■ **To do**:
Word-for-word transcription is needed for all of the entries.

■ **Information supplied**:
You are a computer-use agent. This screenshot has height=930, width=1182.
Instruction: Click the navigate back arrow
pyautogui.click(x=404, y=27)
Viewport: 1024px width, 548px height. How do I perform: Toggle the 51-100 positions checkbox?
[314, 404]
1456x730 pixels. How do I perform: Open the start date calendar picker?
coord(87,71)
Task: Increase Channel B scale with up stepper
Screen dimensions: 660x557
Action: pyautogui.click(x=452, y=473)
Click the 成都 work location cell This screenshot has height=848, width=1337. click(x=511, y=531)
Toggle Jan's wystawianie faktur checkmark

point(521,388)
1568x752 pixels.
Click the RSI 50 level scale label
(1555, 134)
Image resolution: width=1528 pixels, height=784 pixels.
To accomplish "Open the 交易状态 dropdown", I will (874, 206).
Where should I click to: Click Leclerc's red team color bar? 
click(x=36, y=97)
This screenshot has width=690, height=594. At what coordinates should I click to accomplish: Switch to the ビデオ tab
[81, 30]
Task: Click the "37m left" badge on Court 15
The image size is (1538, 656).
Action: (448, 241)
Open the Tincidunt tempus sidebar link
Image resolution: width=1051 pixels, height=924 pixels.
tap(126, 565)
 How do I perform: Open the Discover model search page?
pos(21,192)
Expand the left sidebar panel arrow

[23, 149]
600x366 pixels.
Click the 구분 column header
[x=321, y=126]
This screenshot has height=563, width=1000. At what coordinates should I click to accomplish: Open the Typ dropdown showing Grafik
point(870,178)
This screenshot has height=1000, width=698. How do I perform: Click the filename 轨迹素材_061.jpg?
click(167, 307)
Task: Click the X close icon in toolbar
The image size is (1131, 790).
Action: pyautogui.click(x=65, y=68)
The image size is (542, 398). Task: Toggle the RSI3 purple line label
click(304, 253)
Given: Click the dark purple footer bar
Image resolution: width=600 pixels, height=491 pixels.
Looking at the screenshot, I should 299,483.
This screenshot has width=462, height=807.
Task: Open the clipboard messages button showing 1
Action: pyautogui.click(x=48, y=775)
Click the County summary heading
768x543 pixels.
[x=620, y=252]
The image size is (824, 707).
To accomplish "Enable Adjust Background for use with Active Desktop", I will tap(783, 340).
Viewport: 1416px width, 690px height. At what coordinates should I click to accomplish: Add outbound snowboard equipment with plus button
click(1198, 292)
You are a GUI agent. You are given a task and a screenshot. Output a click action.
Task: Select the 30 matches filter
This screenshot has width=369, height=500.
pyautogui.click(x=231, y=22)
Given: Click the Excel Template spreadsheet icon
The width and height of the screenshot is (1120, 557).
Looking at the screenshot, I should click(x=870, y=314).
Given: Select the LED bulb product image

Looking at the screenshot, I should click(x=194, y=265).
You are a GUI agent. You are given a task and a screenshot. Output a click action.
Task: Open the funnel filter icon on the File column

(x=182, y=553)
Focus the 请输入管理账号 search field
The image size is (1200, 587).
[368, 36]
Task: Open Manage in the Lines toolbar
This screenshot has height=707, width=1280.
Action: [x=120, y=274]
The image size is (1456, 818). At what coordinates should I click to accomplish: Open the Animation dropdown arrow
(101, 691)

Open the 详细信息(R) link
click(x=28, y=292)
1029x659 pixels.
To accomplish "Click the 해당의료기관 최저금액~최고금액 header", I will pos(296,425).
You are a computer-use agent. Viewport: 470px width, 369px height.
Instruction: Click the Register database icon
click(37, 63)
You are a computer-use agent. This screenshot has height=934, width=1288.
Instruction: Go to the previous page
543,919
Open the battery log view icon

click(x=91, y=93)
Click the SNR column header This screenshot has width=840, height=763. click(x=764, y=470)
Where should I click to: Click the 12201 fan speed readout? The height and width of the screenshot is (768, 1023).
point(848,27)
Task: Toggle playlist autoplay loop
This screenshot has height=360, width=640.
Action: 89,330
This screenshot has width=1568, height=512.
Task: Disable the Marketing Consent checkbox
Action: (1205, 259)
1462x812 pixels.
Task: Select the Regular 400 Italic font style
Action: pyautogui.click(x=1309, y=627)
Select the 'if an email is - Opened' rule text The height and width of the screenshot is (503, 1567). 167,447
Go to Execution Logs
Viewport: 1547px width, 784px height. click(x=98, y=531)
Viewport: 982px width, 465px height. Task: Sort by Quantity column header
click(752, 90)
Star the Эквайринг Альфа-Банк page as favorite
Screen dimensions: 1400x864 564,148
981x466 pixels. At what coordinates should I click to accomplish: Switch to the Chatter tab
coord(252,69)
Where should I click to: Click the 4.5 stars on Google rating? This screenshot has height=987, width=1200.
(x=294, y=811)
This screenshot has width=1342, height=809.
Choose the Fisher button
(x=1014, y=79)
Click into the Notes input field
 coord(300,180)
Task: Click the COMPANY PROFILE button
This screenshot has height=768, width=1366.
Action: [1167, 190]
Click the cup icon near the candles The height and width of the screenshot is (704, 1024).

■ **Result of this task**:
You are a computer-use agent. This screenshot has height=930, width=1182.
Instruction: Click the navigate back arrow
pyautogui.click(x=404, y=27)
Viewport: 1024px width, 548px height. How do I perform: Toggle the 51-100 positions checkbox?
[314, 404]
1456x730 pixels. How do I perform: Open the start date calendar picker?
coord(87,71)
Task: Increase Channel B scale with up stepper
Screen dimensions: 660x557
Action: pyautogui.click(x=452, y=473)
Click the 成都 work location cell This screenshot has height=848, width=1337. click(x=511, y=531)
Toggle Jan's wystawianie faktur checkmark

point(521,388)
1568x752 pixels.
Click the RSI 50 level scale label
(1555, 134)
Image resolution: width=1528 pixels, height=784 pixels.
To accomplish "Open the 交易状态 dropdown", I will (874, 206).
Where should I click to: Click Leclerc's red team color bar? 
click(x=36, y=97)
This screenshot has width=690, height=594. At what coordinates should I click to accomplish: Switch to the ビデオ tab
[81, 30]
Task: Click the "37m left" badge on Court 15
The image size is (1538, 656).
Action: (448, 241)
Open the Tincidunt tempus sidebar link
Image resolution: width=1051 pixels, height=924 pixels.
tap(126, 565)
 How do I perform: Open the Discover model search page?
pos(21,192)
Expand the left sidebar panel arrow

[23, 149]
600x366 pixels.
Click the 구분 column header
[x=321, y=126]
This screenshot has height=563, width=1000. At what coordinates should I click to accomplish: Open the Typ dropdown showing Grafik
point(870,178)
This screenshot has height=1000, width=698. How do I perform: Click the filename 轨迹素材_061.jpg?
click(167, 307)
Task: Click the X close icon in toolbar
The image size is (1131, 790).
Action: pyautogui.click(x=65, y=68)
The image size is (542, 398). Task: Toggle the RSI3 purple line label
click(304, 253)
Given: Click the dark purple footer bar
Image resolution: width=600 pixels, height=491 pixels.
Looking at the screenshot, I should 299,483.
This screenshot has width=462, height=807.
Task: Open the clipboard messages button showing 1
Action: pyautogui.click(x=48, y=775)
Click the County summary heading
768x543 pixels.
[x=620, y=252]
The image size is (824, 707).
To accomplish "Enable Adjust Background for use with Active Desktop", I will tap(783, 340).
Viewport: 1416px width, 690px height. At what coordinates should I click to accomplish: Add outbound snowboard equipment with plus button
click(1198, 292)
You are a GUI agent. You are given a task and a screenshot. Output a click action.
Task: Select the 30 matches filter
This screenshot has width=369, height=500.
pyautogui.click(x=231, y=22)
Given: Click the Excel Template spreadsheet icon
The width and height of the screenshot is (1120, 557).
Looking at the screenshot, I should click(x=870, y=314).
Given: Select the LED bulb product image

Looking at the screenshot, I should click(x=194, y=265).
You are a GUI agent. You are given a task and a screenshot. Output a click action.
Task: Open the funnel filter icon on the File column

(x=182, y=553)
Focus the 请输入管理账号 search field
The image size is (1200, 587).
[368, 36]
Task: Open Manage in the Lines toolbar
This screenshot has height=707, width=1280.
Action: [x=120, y=274]
The image size is (1456, 818). At what coordinates should I click to accomplish: Open the Animation dropdown arrow
(101, 691)

Open the 详细信息(R) link
click(x=28, y=292)
1029x659 pixels.
To accomplish "Click the 해당의료기관 최저금액~최고금액 header", I will pos(296,425).
You are a computer-use agent. Viewport: 470px width, 369px height.
Instruction: Click the Register database icon
click(37, 63)
You are a computer-use agent. This screenshot has height=934, width=1288.
Instruction: Go to the previous page
543,919
Open the battery log view icon

click(x=91, y=93)
Click the SNR column header This screenshot has width=840, height=763. click(x=764, y=470)
Where should I click to: Click the 12201 fan speed readout? The height and width of the screenshot is (768, 1023).
point(848,27)
Task: Toggle playlist autoplay loop
This screenshot has height=360, width=640.
Action: 89,330
This screenshot has width=1568, height=512.
Task: Disable the Marketing Consent checkbox
Action: (1205, 259)
1462x812 pixels.
Task: Select the Regular 400 Italic font style
Action: pyautogui.click(x=1309, y=627)
Select the 'if an email is - Opened' rule text The height and width of the screenshot is (503, 1567). 167,447
Go to Execution Logs
Viewport: 1547px width, 784px height. click(x=98, y=531)
Viewport: 982px width, 465px height. Task: Sort by Quantity column header
click(752, 90)
Star the Эквайринг Альфа-Банк page as favorite
Screen dimensions: 1400x864 564,148
981x466 pixels. At what coordinates should I click to accomplish: Switch to the Chatter tab
coord(252,69)
Where should I click to: Click the 4.5 stars on Google rating? This screenshot has height=987, width=1200.
(x=294, y=811)
This screenshot has width=1342, height=809.
Choose the Fisher button
(x=1014, y=79)
Click into the Notes input field
 coord(300,180)
Task: Click the COMPANY PROFILE button
This screenshot has height=768, width=1366.
Action: [1167, 190]
Click the cup icon near the candles The height and width of the screenshot is (704, 1024).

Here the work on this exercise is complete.